Un éclairage par jour durant 31 jours sur des incontournables du cinéma de science-fiction.  Et en guest star pour commenter nos choix, on retrouve Vincenzo Natali, le réalisateur de Cube, Cypher, Nothing et du très attendu Splice, étant un parfait ambassadeur du futur de la science-fiction au cinéma.

 

 

11 - Rencontres du 3e type (1977) de Steven Spielberg

Vincenzo Natali : Je l'ai revu récemment et j'ai été impressionné par sa sophistication. Le film évoque des concepts très abstraits et subtils (proche de ceux de 2001) mais d'une manière totalement émouvante et humaine. C'est à ce moment que Spielberg était à son zénith en tant que réalisateur. Chaque instant du film est rempli d'invention cinématographique et de performances remarquables. Et tout respire l'authenticité. Richard Dreyfuss, le Roy Neary timbré qui abandonne sa famille pour aller chasser l'alien... c'est typiquement le genre de choses que les gens faisaient tout le temps dans les années 70 !

Laurent Pécha :   

Le film somme d'un des plus grands génies du 7ème art !

Jean-Noël Nicolau :

Le plus angélique des films d'extra-terrestes, avec sa poésie de sons et de lumières.

 

 

 

Incontournable dans le sens ou, soudain, il redéfinit totalement le genre en lui insufflant une fraicheur et énergie nouvelle, Rencontres du troisième type est assurément l'une des expériences cinématographiques les plus intenses et les plus originales qui soit. Véritable tour de force d'un jeune réalisateur -la trentaine et déjà un chef d'œuvre au compteur- le métrage de 1977 aura bouleversé les foules et largement contribué à la gloire de la science-fiction populaire. Coup de cœur universel et immortel jonglant aussi bien avec une maestria surprenante de la mise en scène et la puissance sincère d'un scénario brillement écrit, ces Rencontres sont absolument à découvrir: plus encore qu'un passage obligé, il s'agit d'un remarquable classique qu'il serait regrettable voir même impardonnable de manquer... Certainement l'un des meilleurs Steven Spielberg!

 

 

 

La grâce absolue d'un film tel que Rencontres du troisième type est de parvenir à se mettre à la portée de tous le monde.
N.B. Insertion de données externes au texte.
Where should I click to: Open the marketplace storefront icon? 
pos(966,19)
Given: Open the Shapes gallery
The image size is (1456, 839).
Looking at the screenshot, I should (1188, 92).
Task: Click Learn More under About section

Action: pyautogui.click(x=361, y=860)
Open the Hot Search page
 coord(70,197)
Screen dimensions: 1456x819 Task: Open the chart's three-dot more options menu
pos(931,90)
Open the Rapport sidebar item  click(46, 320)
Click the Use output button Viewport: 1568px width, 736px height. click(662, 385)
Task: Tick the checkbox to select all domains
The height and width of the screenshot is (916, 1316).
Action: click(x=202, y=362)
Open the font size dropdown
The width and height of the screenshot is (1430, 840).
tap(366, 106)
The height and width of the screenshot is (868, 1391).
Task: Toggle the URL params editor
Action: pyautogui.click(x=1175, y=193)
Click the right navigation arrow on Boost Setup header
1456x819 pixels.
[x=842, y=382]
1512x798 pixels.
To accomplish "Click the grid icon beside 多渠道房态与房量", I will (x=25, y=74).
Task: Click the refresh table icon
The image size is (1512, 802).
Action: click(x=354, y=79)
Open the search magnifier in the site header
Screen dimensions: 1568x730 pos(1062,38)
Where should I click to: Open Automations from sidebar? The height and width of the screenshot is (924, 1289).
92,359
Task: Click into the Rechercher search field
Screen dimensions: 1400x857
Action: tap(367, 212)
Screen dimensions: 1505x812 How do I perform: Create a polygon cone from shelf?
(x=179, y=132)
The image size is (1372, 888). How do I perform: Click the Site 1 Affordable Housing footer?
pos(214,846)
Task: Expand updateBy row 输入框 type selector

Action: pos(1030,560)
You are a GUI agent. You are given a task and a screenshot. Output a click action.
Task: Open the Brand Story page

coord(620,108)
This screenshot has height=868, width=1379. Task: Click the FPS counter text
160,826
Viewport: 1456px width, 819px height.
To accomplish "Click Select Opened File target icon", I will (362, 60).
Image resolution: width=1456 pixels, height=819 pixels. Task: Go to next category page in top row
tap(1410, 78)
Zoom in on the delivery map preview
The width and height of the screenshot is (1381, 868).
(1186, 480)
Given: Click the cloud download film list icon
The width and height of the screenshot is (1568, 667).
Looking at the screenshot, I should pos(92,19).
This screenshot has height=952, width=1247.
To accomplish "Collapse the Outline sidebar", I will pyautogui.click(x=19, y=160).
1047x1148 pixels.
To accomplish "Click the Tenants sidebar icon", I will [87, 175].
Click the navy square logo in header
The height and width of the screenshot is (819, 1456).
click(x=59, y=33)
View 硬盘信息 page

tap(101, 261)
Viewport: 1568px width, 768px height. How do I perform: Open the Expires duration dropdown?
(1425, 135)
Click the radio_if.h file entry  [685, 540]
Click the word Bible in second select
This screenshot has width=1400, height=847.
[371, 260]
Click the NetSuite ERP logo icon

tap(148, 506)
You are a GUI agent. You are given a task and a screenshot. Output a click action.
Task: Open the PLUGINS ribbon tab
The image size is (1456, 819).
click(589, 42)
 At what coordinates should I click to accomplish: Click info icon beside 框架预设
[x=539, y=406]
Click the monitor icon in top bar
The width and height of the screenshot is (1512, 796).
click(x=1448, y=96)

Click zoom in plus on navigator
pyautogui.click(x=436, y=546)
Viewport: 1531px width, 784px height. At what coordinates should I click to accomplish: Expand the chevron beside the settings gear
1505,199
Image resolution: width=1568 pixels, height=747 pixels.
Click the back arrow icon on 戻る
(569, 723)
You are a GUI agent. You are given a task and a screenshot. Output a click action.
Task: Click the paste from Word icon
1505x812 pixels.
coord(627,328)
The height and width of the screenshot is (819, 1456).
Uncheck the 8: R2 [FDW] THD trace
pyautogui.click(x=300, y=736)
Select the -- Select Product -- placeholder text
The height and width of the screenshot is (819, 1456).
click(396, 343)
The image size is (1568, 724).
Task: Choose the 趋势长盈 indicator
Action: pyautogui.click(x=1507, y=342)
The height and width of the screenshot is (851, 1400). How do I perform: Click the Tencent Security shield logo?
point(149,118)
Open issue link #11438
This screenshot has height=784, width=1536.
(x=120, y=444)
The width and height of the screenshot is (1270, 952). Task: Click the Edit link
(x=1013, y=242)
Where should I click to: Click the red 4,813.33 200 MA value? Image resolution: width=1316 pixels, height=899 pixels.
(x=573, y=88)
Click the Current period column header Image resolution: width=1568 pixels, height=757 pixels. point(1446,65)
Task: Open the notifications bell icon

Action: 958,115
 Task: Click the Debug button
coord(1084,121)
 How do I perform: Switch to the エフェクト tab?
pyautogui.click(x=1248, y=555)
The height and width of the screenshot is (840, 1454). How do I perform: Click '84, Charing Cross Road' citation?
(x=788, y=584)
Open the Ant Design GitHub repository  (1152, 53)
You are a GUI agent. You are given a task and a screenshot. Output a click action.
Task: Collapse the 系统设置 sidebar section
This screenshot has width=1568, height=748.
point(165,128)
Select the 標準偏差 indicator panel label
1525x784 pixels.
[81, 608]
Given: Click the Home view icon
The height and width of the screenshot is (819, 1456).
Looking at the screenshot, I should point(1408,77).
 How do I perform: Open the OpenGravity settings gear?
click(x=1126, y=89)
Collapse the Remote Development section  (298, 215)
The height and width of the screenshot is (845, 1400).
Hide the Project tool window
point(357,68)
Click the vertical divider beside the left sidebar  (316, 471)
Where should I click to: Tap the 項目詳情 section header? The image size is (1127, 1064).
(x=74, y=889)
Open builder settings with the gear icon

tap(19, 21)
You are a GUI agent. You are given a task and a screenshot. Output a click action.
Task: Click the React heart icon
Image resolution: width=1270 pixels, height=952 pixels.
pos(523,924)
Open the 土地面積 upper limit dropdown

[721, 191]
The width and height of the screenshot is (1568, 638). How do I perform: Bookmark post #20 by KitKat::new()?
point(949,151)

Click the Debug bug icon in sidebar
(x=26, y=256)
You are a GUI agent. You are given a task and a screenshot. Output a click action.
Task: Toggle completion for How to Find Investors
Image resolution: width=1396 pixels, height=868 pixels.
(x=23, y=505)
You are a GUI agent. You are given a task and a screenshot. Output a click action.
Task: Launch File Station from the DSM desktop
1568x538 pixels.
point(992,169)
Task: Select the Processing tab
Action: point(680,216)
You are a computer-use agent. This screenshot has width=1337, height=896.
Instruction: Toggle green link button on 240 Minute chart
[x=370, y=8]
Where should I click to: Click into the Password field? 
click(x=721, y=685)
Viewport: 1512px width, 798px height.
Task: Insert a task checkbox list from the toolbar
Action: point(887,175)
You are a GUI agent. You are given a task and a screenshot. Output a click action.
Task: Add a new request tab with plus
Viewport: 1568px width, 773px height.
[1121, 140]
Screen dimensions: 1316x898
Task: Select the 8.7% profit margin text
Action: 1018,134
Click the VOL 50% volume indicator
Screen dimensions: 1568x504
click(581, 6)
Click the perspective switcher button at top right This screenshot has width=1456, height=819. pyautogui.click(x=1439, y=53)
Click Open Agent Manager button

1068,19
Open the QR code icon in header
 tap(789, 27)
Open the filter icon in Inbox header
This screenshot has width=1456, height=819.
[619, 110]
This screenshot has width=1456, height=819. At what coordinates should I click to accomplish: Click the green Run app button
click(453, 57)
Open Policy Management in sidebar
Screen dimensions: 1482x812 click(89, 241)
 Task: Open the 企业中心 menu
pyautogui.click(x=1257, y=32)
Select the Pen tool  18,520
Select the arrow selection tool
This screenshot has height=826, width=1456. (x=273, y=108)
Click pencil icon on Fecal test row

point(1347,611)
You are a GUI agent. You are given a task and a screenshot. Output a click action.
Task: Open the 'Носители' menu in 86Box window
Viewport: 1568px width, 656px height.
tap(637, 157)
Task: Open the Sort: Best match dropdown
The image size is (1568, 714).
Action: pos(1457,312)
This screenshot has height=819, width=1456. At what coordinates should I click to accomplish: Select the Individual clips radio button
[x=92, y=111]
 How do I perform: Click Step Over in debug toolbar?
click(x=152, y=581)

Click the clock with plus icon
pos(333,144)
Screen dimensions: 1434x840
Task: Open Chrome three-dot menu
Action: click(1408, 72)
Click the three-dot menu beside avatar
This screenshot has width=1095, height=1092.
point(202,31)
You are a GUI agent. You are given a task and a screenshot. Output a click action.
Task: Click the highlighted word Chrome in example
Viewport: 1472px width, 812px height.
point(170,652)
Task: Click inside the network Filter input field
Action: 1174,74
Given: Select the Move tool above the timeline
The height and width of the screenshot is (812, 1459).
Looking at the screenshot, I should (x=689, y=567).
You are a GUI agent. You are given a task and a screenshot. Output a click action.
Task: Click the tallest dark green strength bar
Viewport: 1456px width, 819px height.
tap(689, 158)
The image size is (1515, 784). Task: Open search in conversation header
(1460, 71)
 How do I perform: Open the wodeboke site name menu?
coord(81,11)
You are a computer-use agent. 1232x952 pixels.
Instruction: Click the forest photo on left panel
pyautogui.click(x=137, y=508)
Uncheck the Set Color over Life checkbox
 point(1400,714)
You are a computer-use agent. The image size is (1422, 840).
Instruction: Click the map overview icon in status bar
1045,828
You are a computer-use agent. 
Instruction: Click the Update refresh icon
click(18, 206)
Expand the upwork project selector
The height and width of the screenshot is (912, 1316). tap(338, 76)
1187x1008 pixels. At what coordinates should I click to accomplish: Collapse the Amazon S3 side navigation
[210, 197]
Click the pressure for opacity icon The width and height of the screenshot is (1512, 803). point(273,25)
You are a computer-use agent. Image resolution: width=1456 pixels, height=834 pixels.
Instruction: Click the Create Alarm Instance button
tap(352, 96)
Sans jamais tenter de niveler son sujet ou la forme de son œuvre vers le bas, Spielberg s'accommode de l'éventuelle dimension populaire et en fait une arme: en abordant les thématiques et les rebondissements avec un regard humaniste et généreux, il livre une extraordinaire palette de degrés de lecture et confère à son travail une grandeur rare, puisant autant dans la complexité et l'ambigüité que dans l'innocence et la douceur fragile. Aussi, même s'il fera de ce rapport une marque de fabrique et qu'il se révélera apte à appréhender n'importe quel sujet et à le rendre identifiable et compréhensible de tous, Rencontres du troisième type marque une date importante dans sa filmographie. Contrairement aux mastodontes sublimes que sont E.T. l'extra-terrestre ou Jurassic Park et qui ciblent directement et impitoyablement leurs objectifs, celui-ci sacralise l'œuvre la plus abstraite et pourtant la plus riche de son réalisateur. Le temps d'une aventure, il ne fera pas que parsemer son intrigue de pistes plus ardues mais les livrera en plein jour, les faisant même ses axes premiers de lectures. De même, s'il garantira un spectacle grandiose, il évitera la surenchère sensationnaliste pour révéler une apothéose de sons et de lumières à la lisière de l'interprétation mystique et cérébrale d'un Kubrick et d'une magie irrésistible à la Disney. Dans Rencontres du troisième type, il tente d'offrir une véritable liberté à son public en lui confiant le soin d'apprivoiser et de ressentir plus que de théoriser, une tâche à la portée de tous.

 

 

 

Pourtant, à l'instar des aventures de Elliot et de son extra-terrestre d'ami, il s'agit là d'un des films les plus personnels du réalisateur qui glisse ici et là quelques souvenirs plus ou moins bons. A commencer par le thème même du métrage, ces différents et hypothétiques contacts avec des êtres d'un autre monde et qui renvoie directement à un épisode de son enfance: si le héros du film, Roy, emmène en pleine nuit toute sa famille pour observer quelques ovnis, c'est bel et bien le père de Spielberg qui le réveillera pour un voyage nocturne en van dans le but de contempler une pluie de météorites! Une anecdote qui trouve écho ici puisque servant de base de l'histoire, Roy mettant peu à peu sa vie de famille de côté pour trouver quelques réponses et  accomplir sa quête: un sacrifice dont pâtira ses enfants et sa femme, Spielberg en profitant pour confier ses douleurs lointaines et offrir une raison et  une certaine forme de solution salutaire à ce chaos. Un conflit qu'il exorcisera inconsciemment en fin d'intrigue léguant un message de paix universel sous la forme d'un message lumineux et sonore renvoyant directement à l'osmose des métiers de ses parents, l'une musicienne et l'autre informaticien.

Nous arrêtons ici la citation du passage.